The I.G. explained that Petitioner's exclusion was authorized under section
1128(b)(5) of the Social Security Act (Act) because "[he has] been excluded,
suspended or otherwise sanctioned by the New York State Department of
Social Services, a Federal or State health care program, for reasons bearing
on [his] professional competence, professional performance, or financial
integrity." Additionally, the I.G. advised Petitioner that his exclusion
would "remain in effect until [he has] been reinstated to the health care
program that originally took the action against [him]." On May 22, 2000, Petitioner requested a hearing and the
case was assigned to me for decision. The parties agreed that the case
could be decided based on their written submissions and that an in-person
hearing was not necessary. The parties have each submitted written briefs
and proposed exhibits. The I.G. filed his brief (I.G. Br.) in support of the
exclusion accompanied by four proposed exhibits (I.G. Exs. 1 - Ex. 4).

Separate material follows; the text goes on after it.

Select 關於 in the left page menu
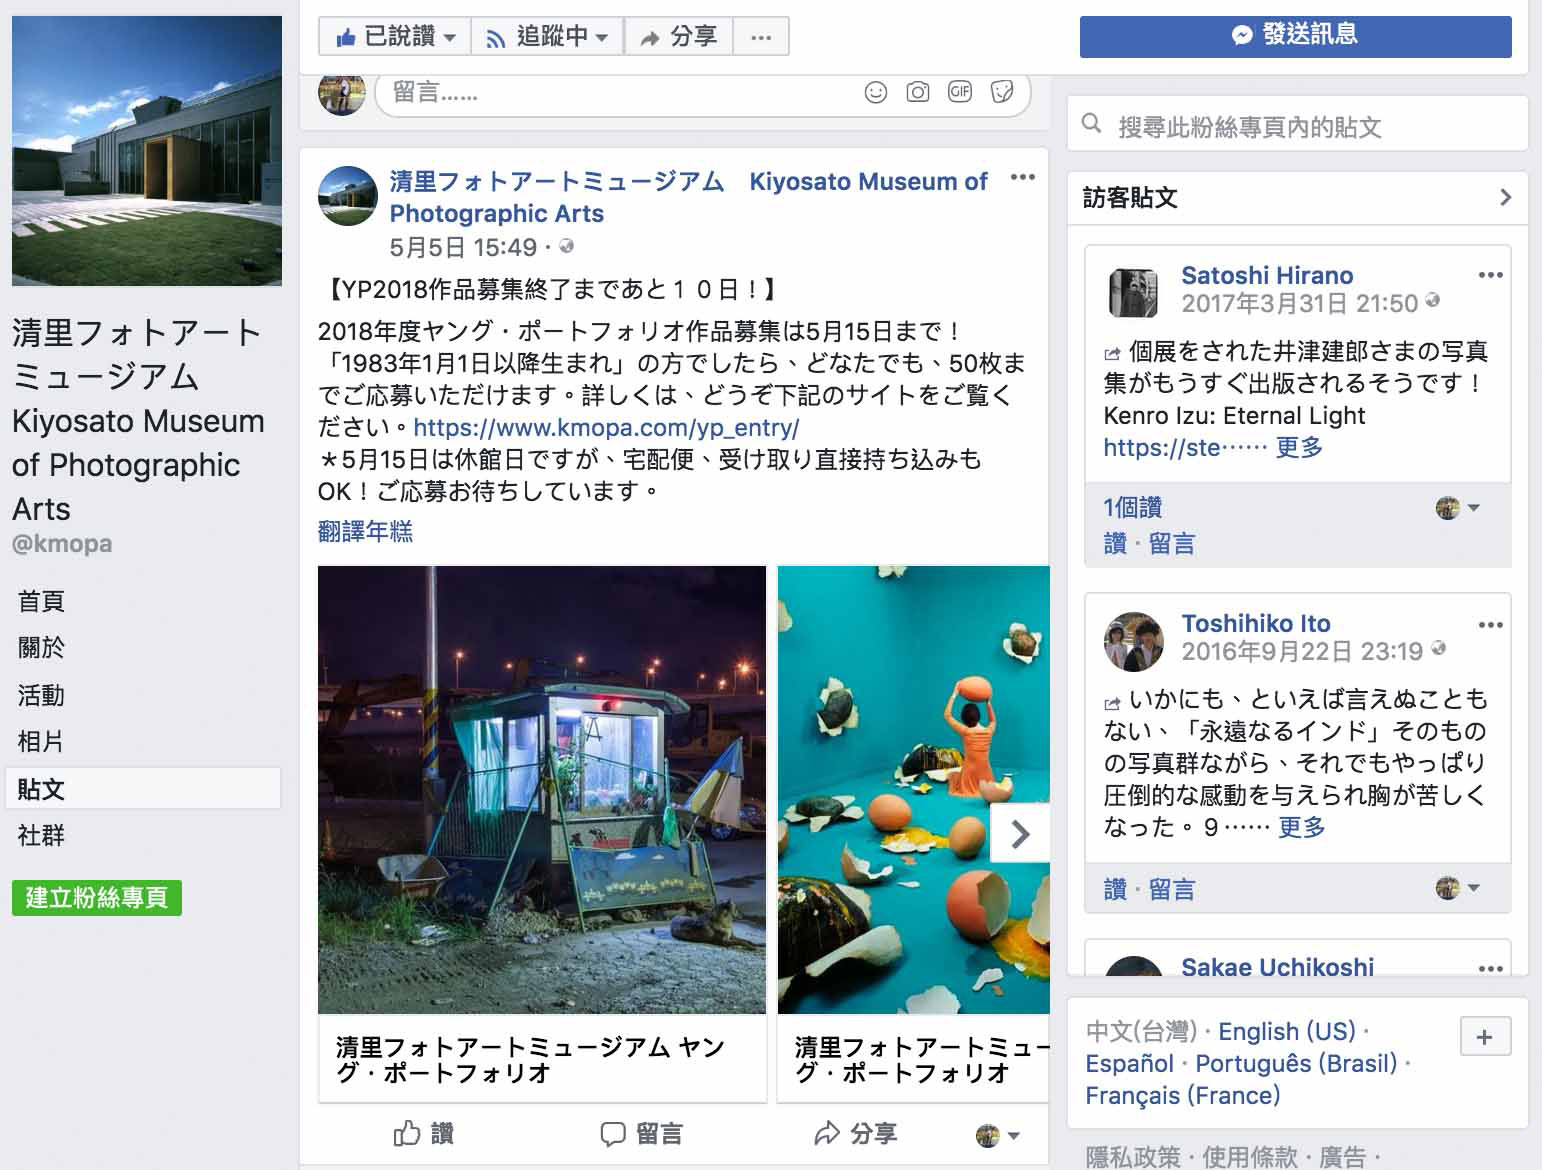41,647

Petitioner submitted a response brief (P. Br.) and no exhibits. In the
absence of an objection, I am admitting I.G. Exs. 1 - 4 into evidence.

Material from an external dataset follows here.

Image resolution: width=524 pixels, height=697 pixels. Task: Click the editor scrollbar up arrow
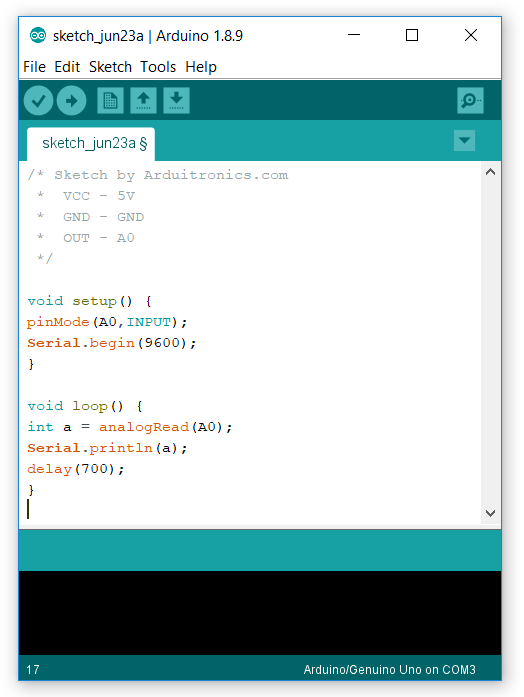click(491, 172)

On April 26, 2001, the parties jointly filed a stipulation relating to
the stay of the Petitioner's underlying exclusion from the State Medicaid
program that I will label and admit into evidence as ALJ Ex. 1. I base
my decision in this case on these exhibits, the applicable law, and the
arguments of the parties. II. APPLICABLE LAW Pursuant to section 1128(b)(5) of the Act, the I.G. may
exclude -
Pursuant to section 1128(c)(3)(E) of the Act, under subsection
1128(b)(5), "the period of the exclusion shall not be less than the period
during which . . . the individual or the entity is excluded or suspended
from a Federal or State health care program." Before 1996, the Act provided
no criteria for establishing the length of exclusions for individuals
or entities excluded pursuant to section 1128(b)(5). Under 1996 amendments
to the Act [section 212 of the Health Insurance Portability and Accountability
Act of 1996 (Pub. L. 104-191)],
no issue of reasonableness exists where the exclusion imposed by the I.G.

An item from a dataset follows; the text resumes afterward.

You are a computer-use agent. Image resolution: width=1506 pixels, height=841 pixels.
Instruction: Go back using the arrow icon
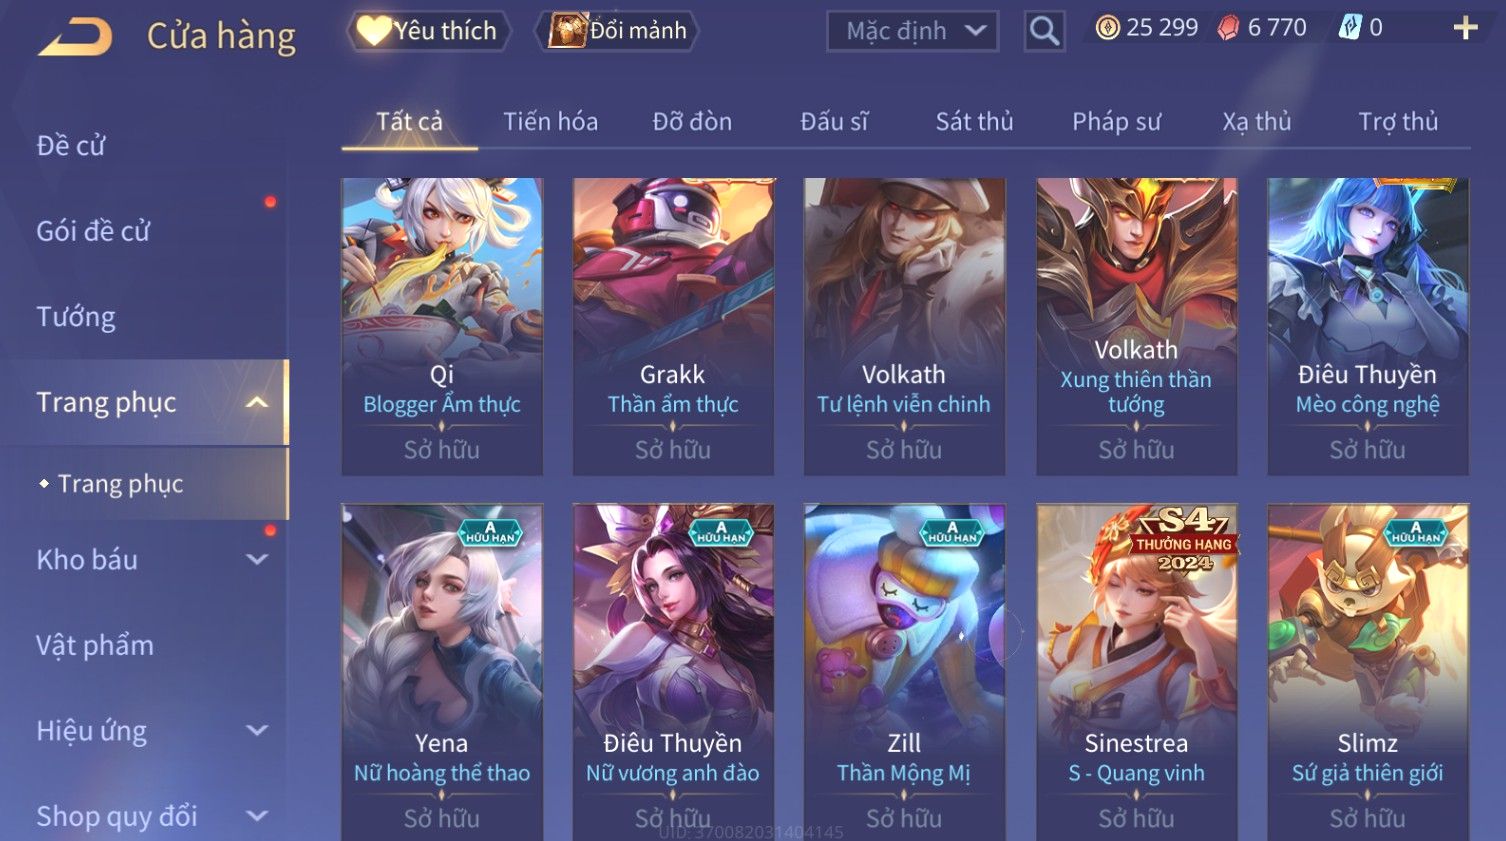coord(75,37)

is concurrent with the time that the individual or the entity is excluded
or suspended from a federal or State health care program. A concurrent
exclusion, as in Petitioner's case, is the minimum required by law. III. FINDINGS OF FACT AND CONCLUSIONS
OF LAW 1. At all times relevant to this case, Petitioner was
a physician providing medical services to eligible Medicaid patients in
the State of New York. I.G. Ex. 3 at 3. 2. Petitioner's exclusion from the State Medicaid program
by DSS was based on an audit of 19 medical records of Petitioner's patients
from September 1994 through August 1995. I.G. Ex. 2 at 2. 3. The audit found limited documentation of patient histories
and physical examinations, a failure to document the patients' progress
or response to treatment, an excessive ordering of medications without
documented medical necessity, and billing for services not supported by
documentation in the medical records. Id. 4. On February 6, 1997, DSS notified Petitioner that it
had determined to exclude him from the State Medicaid program for two
years. Id. 5. DSS also notified Petitioner that this exclusion would
deny him payment under the State Medicaid program for any care, services
or supplies furnished from the effective date of the exclusion until his
reinstatement into the program. Id. 6. In response to DSS's notice of exclusion, Petitioner
requested a hearing before an administrative law judge of the New York
State Bureau of Adjudication (Adjudication Bureau). I.G. Ex. 3 at 3. 7. Petitioner requested and obtained a stay of his exclusion
pending the decision of the Adjudication Bureau. ALJ Ex. 1. 8. On February 8, 1999, the Adjudication Bureau issued
a decision affirming Petitioner's two-year exclusion from the State Medicaid
program. I.G. Ex. 3 at 25. 9. Petitioner's two-year exclusion from the State Medicaid
program became effective on February 8, 1999. ALJ Ex. 1.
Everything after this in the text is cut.